--- start of INPUT ---

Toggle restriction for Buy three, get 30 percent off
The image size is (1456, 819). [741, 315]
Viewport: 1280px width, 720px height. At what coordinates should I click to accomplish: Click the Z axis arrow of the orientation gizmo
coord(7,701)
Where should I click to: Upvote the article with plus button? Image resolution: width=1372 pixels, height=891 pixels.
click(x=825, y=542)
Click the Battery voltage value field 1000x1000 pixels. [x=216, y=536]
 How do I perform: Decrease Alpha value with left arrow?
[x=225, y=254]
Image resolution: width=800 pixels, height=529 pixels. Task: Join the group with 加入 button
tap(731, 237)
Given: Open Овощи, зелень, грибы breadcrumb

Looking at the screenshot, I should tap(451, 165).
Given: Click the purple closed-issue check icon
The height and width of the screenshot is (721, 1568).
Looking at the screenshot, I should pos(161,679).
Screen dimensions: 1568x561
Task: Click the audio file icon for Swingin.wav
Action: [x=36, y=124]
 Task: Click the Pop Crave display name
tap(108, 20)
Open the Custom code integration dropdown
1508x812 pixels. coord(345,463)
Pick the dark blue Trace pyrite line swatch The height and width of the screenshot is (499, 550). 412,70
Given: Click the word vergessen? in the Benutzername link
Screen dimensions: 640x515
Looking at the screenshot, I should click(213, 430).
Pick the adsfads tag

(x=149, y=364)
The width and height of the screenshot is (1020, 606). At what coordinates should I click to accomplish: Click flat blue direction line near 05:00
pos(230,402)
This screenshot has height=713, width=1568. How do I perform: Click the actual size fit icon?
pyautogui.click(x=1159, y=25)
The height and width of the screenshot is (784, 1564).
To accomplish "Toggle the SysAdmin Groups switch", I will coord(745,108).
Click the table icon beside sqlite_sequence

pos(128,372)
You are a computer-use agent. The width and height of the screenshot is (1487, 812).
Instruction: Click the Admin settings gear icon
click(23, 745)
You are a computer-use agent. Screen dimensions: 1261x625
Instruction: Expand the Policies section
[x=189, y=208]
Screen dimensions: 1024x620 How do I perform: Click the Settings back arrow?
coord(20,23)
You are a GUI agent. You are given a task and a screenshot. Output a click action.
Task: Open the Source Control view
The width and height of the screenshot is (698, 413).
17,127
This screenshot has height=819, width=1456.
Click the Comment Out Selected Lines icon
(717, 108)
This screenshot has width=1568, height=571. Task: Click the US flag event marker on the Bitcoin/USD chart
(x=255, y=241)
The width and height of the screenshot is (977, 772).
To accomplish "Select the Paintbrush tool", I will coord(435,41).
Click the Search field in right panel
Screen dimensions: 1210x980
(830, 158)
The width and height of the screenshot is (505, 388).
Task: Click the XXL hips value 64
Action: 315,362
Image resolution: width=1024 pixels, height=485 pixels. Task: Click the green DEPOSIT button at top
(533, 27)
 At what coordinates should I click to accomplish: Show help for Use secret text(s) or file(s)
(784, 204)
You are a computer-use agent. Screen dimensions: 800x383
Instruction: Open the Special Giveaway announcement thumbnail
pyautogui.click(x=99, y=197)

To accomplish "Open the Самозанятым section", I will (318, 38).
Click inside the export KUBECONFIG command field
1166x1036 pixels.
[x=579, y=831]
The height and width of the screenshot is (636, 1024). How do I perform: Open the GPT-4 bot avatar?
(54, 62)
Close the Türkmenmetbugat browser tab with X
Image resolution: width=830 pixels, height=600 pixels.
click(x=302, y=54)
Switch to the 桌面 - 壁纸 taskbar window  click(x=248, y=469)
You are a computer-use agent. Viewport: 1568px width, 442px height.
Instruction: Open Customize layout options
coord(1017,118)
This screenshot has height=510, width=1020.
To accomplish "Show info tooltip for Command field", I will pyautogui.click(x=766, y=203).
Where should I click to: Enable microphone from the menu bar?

--- end of INPUT ---

SET PROBLEM -
Reproduce, line for line, the part of the items above that opens with the line containing "You are a computer-use agent. Screen dimensions: 800x383" and closes with the line containing "[x=579, y=831]", both lines included.

FINAL ANSWER -
You are a computer-use agent. Screen dimensions: 800x383
Instruction: Open the Special Giveaway announcement thumbnail
pyautogui.click(x=99, y=197)

To accomplish "Open the Самозанятым section", I will (318, 38).
Click inside the export KUBECONFIG command field
1166x1036 pixels.
[x=579, y=831]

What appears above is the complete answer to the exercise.